OpinionAntisemitism

Gaza and the long tradition of blood libels

The Gaza hospital lie is only the latest iteration of ancient incitement.

Some of the damage caused by an explosion at Al-Ahli Arab Hospital in Gaza City, Oct. 18, 2023. Photo by Atia Mohammed/Flash90.
Some of the damage caused by an explosion at Al-Ahli Arab Hospital in Gaza City, Oct. 18, 2023. Photo by Atia Mohammed/Flash90.
Lyn Julius
Lyn Julius is the author of "Uprooted: How 3,000 Years of Jewish Civilization in the Arab World Vanished Overnight" (Vallentine Mitchell, 2018).

When news broke of the bombing of the Al-Ahli hospital in Gaza, Western media and the Muslim world rushed to judgment. It was an Israeli airstrike, they said. It had to be. By the time the IDF announced the results of its investigation into the incident, which revealed that a misfired Palestinian Islamic Jihad rocket that fell in the hospital parking lot was to blame—later confirmed by numerous governments and intelligence services—it was too late. The “Arab street” was in an uproar.

The repercussions rippled as far as Dagestan, where Muslims attempted a pogrom against the passengers on a plane arriving from Tel Aviv.

Meanwhile, the Arab media stubbornly persists in claiming without evidence that Israel caused the hospital explosion. Not only that, but some deny that the Oct. 7 Hamas massacre ever took place or claim the Israelis inflicted it on themselves.

The hospital libel has a long pedigree. Blood libels date back in some form to the time of ancient Rome and emerged in full in 12th century England.

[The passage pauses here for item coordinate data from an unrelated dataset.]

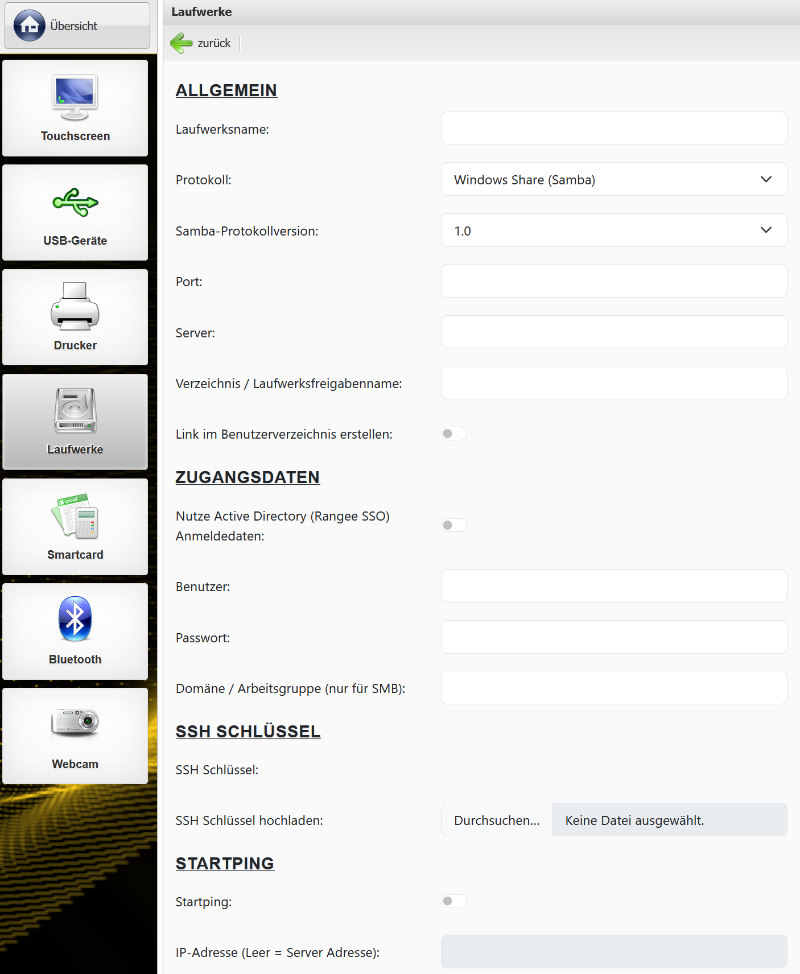800x974 pixels.
Task: Open the Drucker printer icon
Action: 75,306
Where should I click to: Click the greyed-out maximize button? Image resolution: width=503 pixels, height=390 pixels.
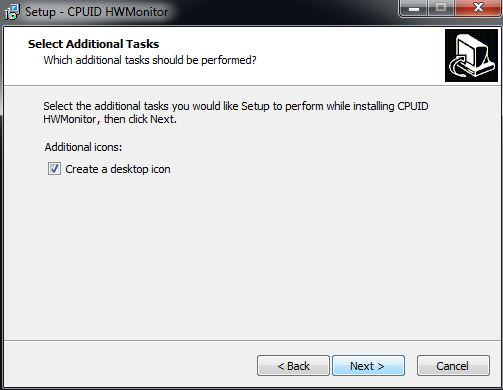point(441,8)
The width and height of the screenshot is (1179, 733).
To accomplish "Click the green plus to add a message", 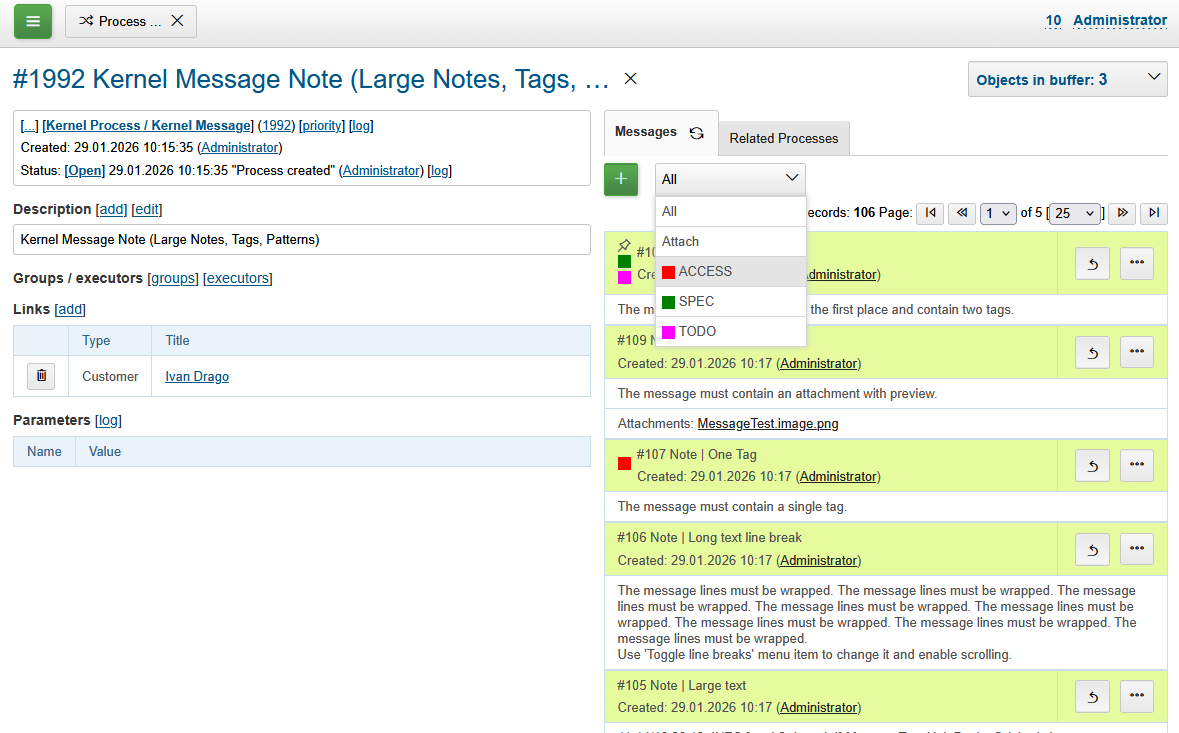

It was a classic trope of Christian antisemitism, alleging that Jews murder children in order to use their blood to bake matzah. This monstrous lie in various forms led to violence against Jews well into the 20th century.

The blood libel was spread by Christians in the Muslim world. The 1840 Damascus Blood Libel was the first of dozens in the Ottoman Empire. After the French consul in Damascus joined Capuchin monks in accusing Jews of murdering a monk and his servant, many Jewish notables were arrested.

In the Arab and Muslim world today, a fabricated accusation is still enough to incite violence against Israel and Jews. Indeed, the power of the mob has always been a tool of the unscrupulous.

The Gaza hospital libel unleashed these mobs. For example, in Tunisia, the shrine of Rabbi Yossef HaMa’aravi, 30 kilometers from Gabès in the south, was torched. The tiny 1,500-member Jewish community—once 100,000 strong—fears for its future.

Over the centuries during which Jews lived in Muslim-majority countries, many acts of antisemitic violence originated with false accusations. A favorite pretext was connected to the Jewish use of alcohol. Charges that Jews defiled the Qur’an or Muslim holy sites, committed blasphemy or had supposed designs on the Al-Aqsa mosque have fueled anti-Jewish violence for decades—and still do today. The destruction of Jewish neighborhoods was often accompanied by looting, murder and rape.

Historically, the Jews had few rights and could not defend themselves against such false allegations. In the 19th century, Britain and France cast themselves as champions of defenseless minorities in the face of injustice. But these same colonial powers helped incite violence through a policy of “divide and rule” or were complicit in the violence by failing to protect vulnerable minorities. The forces of law and order were conspicuously absent until Jewish blood had been spilled.

Arab autocracies have long used the conflict with Zionism as a means to unite the masses and distract them from domestic failings. From the 1930s to the ‘50s and ‘60s, the power of the mob was directed against the Jews living in Muslim countries. These Jews became proxies for Israel. Often, the accusations descended into farce: A Jew smoking a cigarette could be accused of sending smoke signals to the “Zionists.”

In this age of instant information, how does one explain the persistence of such libels? It is clear that social media is a double-edged sword. It can be used to tell the truth but also to amplify lies.

People believe what they want to believe, even in the face of overwhelming empirical evidence. Telling the truth in the Arab world, however, has a political dimension. Whatever Arab leaders might think in private, correcting lies could endanger their survival.

The opinions and facts presented in this article are those of the author, and neither JNS nor its partners assume any responsibility for them.